I’ve seen similar things with threads. I think the (absolute) compilation time is essentially multiplied by the number of threads (perhaps each thread compiles its own version?). This is then compared to the runtime of the function (not multiplied by the thread count). Not sure about this though! I think I experimented at some point and for that example the math worked out but I can’t recreate anything unfortunately.
Could you please elaborate why that is the case ? As far as I know it is always better to declare the type of every variable that is going to be passed onto any function.
Type declarations can be helpful, but they do not actually help performance directly in Julia.
Indirectly, they can help ensure your code is type stable, but the same type stable code without typed arguments or type assertions would execute just the same. The main effect of adding type to arguments is restricting the types of potential arguments or multiple dispatch.
Julia uses a late binding call model so functions are specialized based on the arguments they are called with, not the arguments they are declared with.

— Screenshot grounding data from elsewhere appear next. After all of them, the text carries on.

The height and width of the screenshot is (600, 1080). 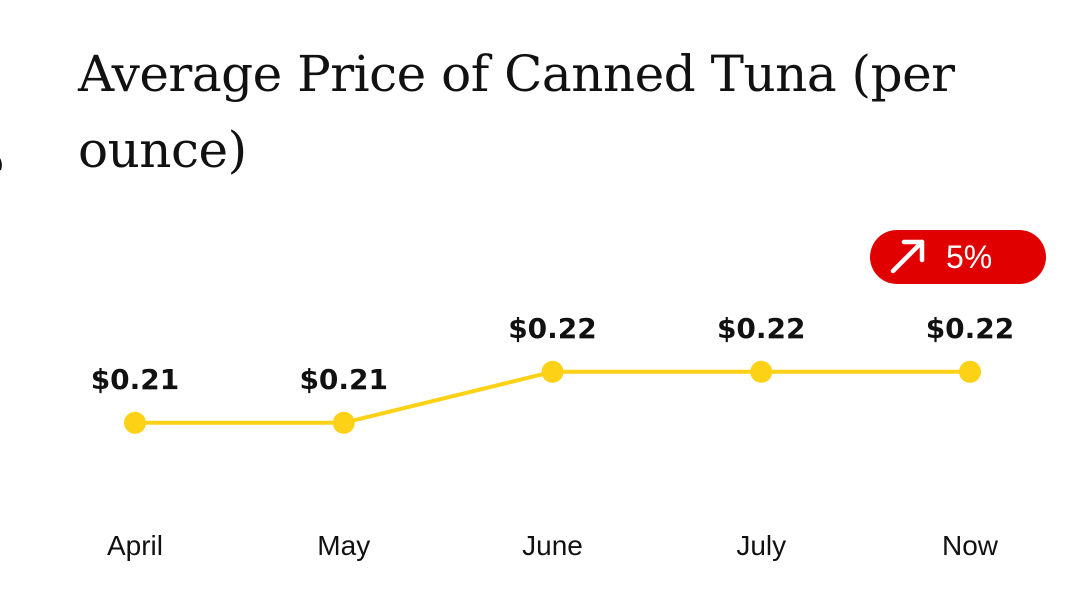 I want to click on x-tick-label: July, so click(x=761, y=546).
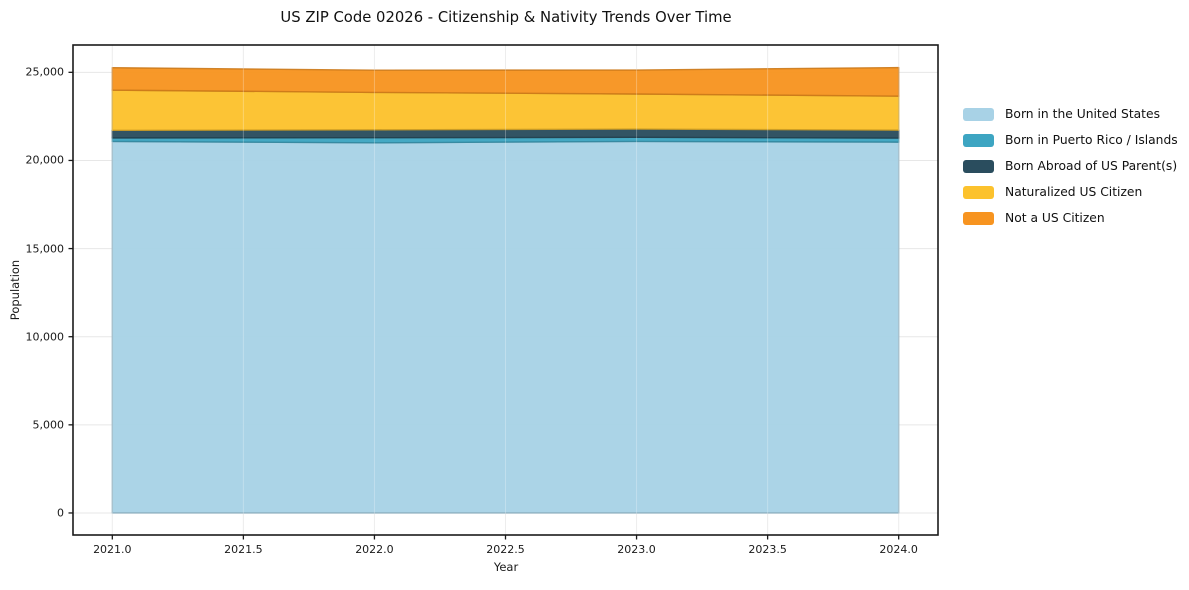  I want to click on legend-label: Born in the United States, so click(1082, 114).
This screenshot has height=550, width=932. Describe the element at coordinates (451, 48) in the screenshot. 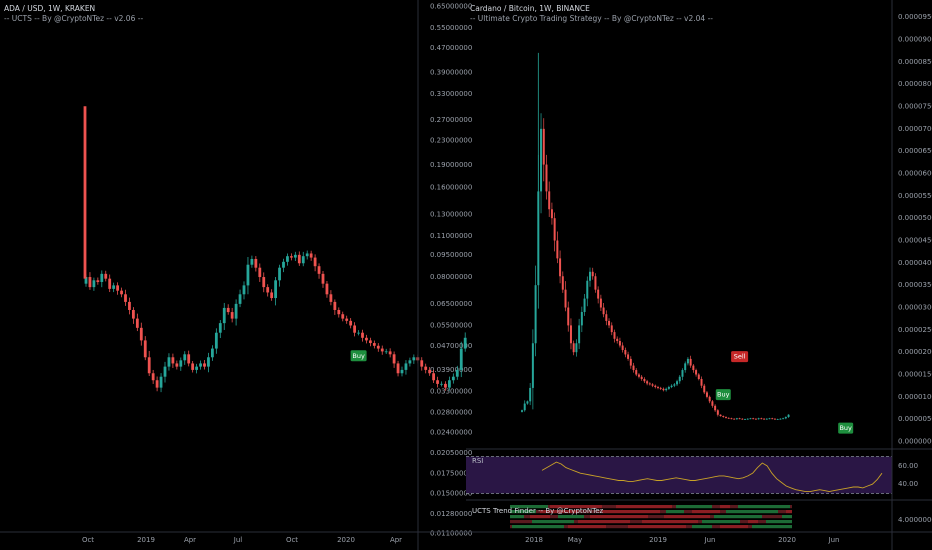

I see `left-y-tick-2: 0.47000000` at that location.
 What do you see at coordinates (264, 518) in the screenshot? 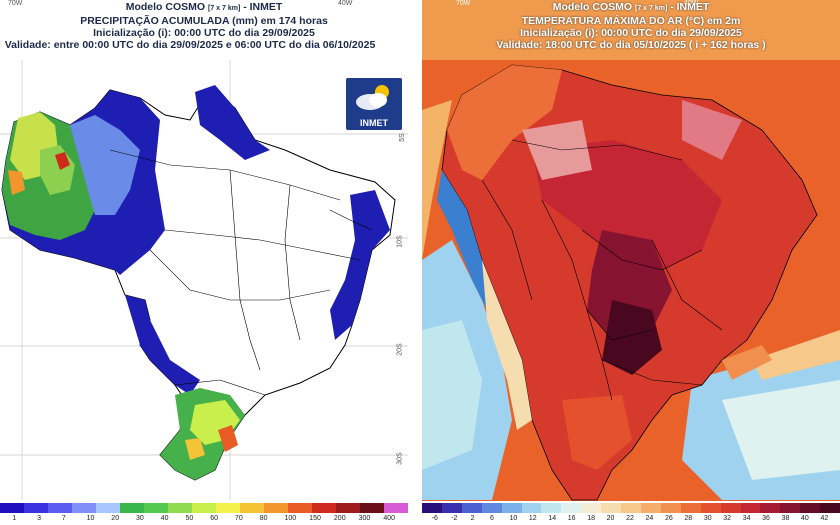
I see `precip-legend-tick-label: 80` at bounding box center [264, 518].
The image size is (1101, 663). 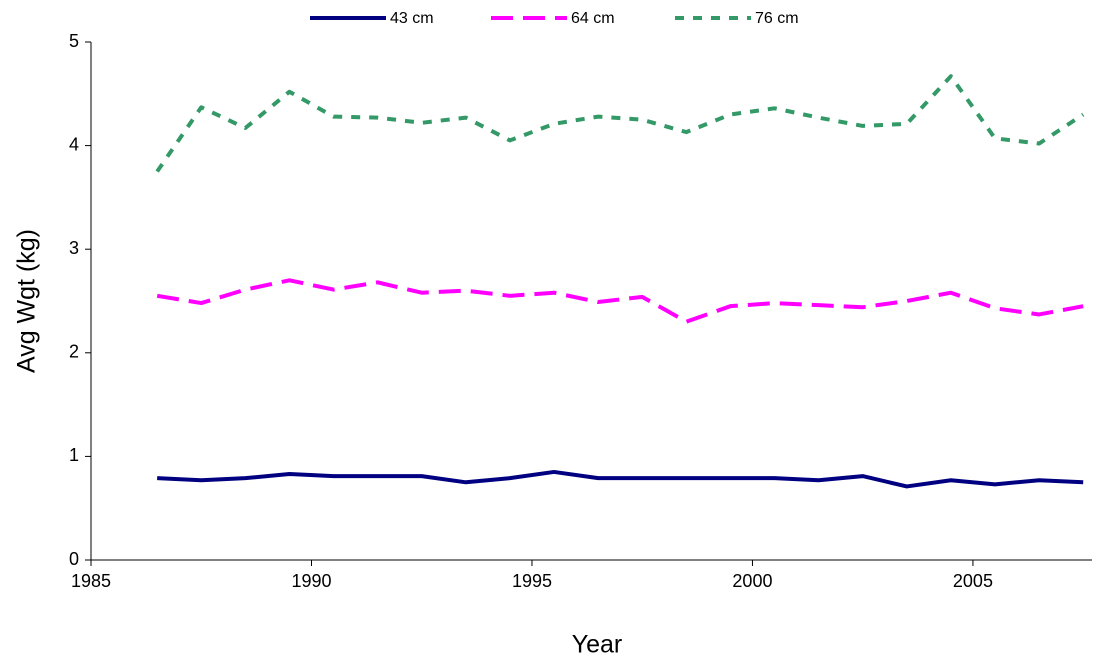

An increase in execution time on a HPC multisocket compute node can be expected in code that is constrained by memory limitations. This is due to the shared memory model on multisocket systems called Non-Uniform Memory Access.
I have found that the issue is particularly pronounced on Intel Skylake and Cascade Lake Xeons. If you have access to the hardware, you might find that a single Xeon system is actually faster than multiple Xeons. In my experience, I got a speedup by removing one Xeon from a two Xeon system.
From a pure software perspective, you can reduce this effect by reducing memory allocations.
Here are few reports about poor memory performance with dual socket Xeons:
You are getting ahead of your skis here.
Take my advice please - ask your system admins for help in running the ‘lstopo’ utility to produce graphical images of the internal layout of the Xeon and AMD systems.
Dual socket Xeon and AMD both have NUMA setups.
The exact layout in NUMA terms can be altered by BIOS settings. PowerEdge: NUMA Nodes per Socket | CPU Best Practices | Dell Technologies Info Hub
Yes the NPS Setting does have an effect on performance (I cannot remember if Skylake has an NPS setting)
I would be very surprised if the effects you are seeing are down to the difference in AMD and Xeon chipsets.
Please consider the effects of hyperthreading - which you have enabled.
You really only have 40 physical caores, not the 80 which the sysem presents.
I cant say how much hyperthreading behaves with your code.
Also please consider and tell us the BLAS Libraries being used on each of your systems. From the above discussions BLAS may be dominating things here.